In our previous study [11], CCh stimulation induced the production of DAG and Ca²⁺. Since the inactivation of TRPC5 occurs via PKC-mediated phosphorylation [24], we examined the effect of the PLCβ-DAG-PKC pathway on heteromeric channels. To identify the effect of PKC on heteromeric channels, we stimulated channels by CCh (100 µM) repetitively with or without pretreatment of a PKC inhibitor, GF109203X, or chelerythrine. HEK293 cells were transfected with M₃R, TRPC1, and TRPC4 or TRPC5. To quantify the inactivation, we defined the change ratio of the current at the beginning of CCh application to the currents at the end of CCh application (2 / 1 and 2′ / 1′) as the inactivation ratio (Fig. 3). As a control, CCh was applied repetitively without PKC inhibitors (Supplementary Fig. 2A, B). Both control experiments showed transient current activation by the Gα_q-PLCβ pathway stimulation. The second peak current amplitude evoked by CCh stimulation was not as much as the first peak because the PI(4,5)P₂ resynthesis was insufficient (Supplementary Fig. 2C, D). There was no difference between the first application of CCh and the second application of CCh (Fig. 3C; control panel). With GF109203X, TRPC1α/4β showed a similar tendency of current inactivation as the first CCh stimulation (Fig. 3A), whereas, TRPC1α/5 currents that increased during the second CCh stimulation were reversed completely (Fig. 3B, C, GF109203X panel). Similar results were observed with chelerythrine pretreatment: the inactivation ratio (2 / 1 and 2′ / 1′) was only significantly increased in TRPC1α/5 (Fig. 3C; chelerythrine panel).

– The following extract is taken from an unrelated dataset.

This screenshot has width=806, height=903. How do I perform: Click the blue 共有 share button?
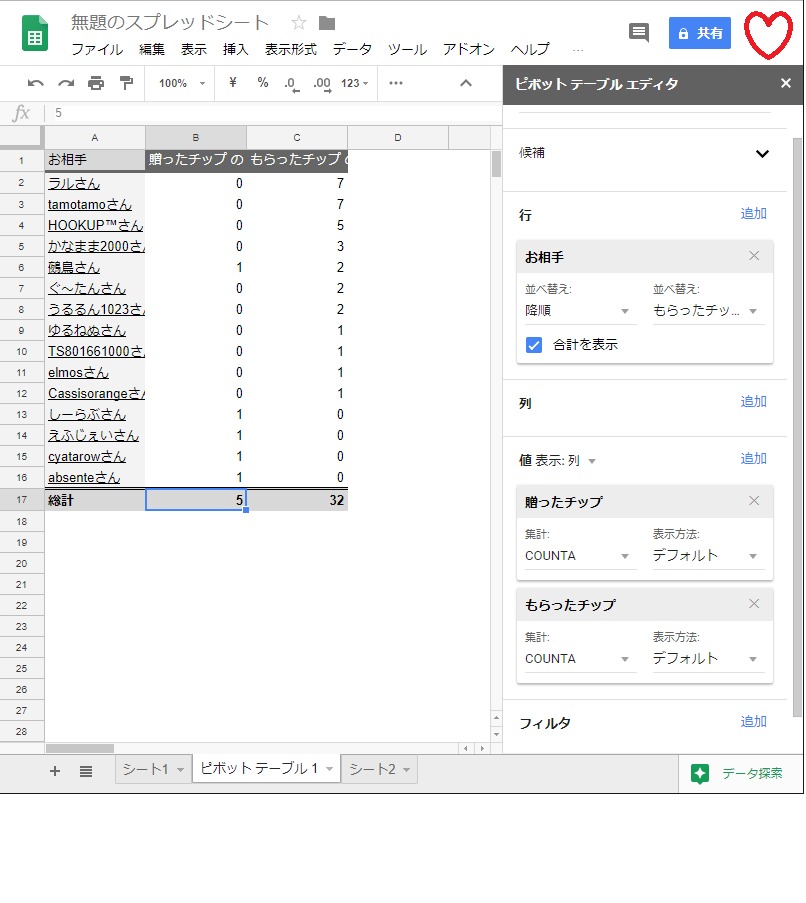click(x=699, y=33)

Next, we used a PKC-insensitive mutant of channels, TRPC4 (T887A) and TRPC5 (T972A) for further confirmation (Fig. 4) [24]. This mutation did not affect the expression and membrane localization (Supplementary Figs. 3, 4). In the cells transfected with M₃R and heteromeric channels together, we stimulated channels by CCh. Activity change of channel mutants corroborates the previous results. TRPC1α/4β (T887A) showed a similar level of enhancement to that of wild-type (Fig. 3D, E). In contrast, the TRPC1α/5 (T972A) mutant showed a large enhancement in both basal and peak current compared to wildtype TRPC1α/5 (Fig. 3G, H). To identify the tendency of current change depending on time, we normalized the current trace. We also noticed that the inactivation was prolonged in TRPC1α/5 (T972A) (Fig. 3I), but not in TRPCα/4β (T887A) (Fig. 3F). These results suggest the possibility of other downstream molecules of the Gα_q pathway, especially PKC involvement in TRPC1α/5 channel regulation.

Therefore, we also investigated whether the channel responds to direct PKC activation. To induce PI(4,5)P₂ depletion before PKC activation, we used a rapamycin-inducible system. HEK293 cells were transfected with channel subunits, Inp54p and Lyn11. First, we stimulated heteromers with channel agonist, EA. After that, we artificially depleted PI(4,5)P₂ by translocating inp54p to membranes with rapamycin. Then, DAG analog, 1-oleoyl-2-acetyl-sn-glycerol (OAG) was added as a PKC activator. As expected, there was no further current inhibition in TRPC1α/4β after OAG stimulation (Fig. 4A, B), whereas the current amplitude of TRPC1α/5 decreased to the basal level (Fig. 4C, D). All heteromeric channels showed outward rectifying I–V curve with every drug treatment (Fig. 4A, C; left). Collectively, these results suggest that PKC via the PLCβ-DAG pathway inactivates the TRPC1α/5 heteromeric channel.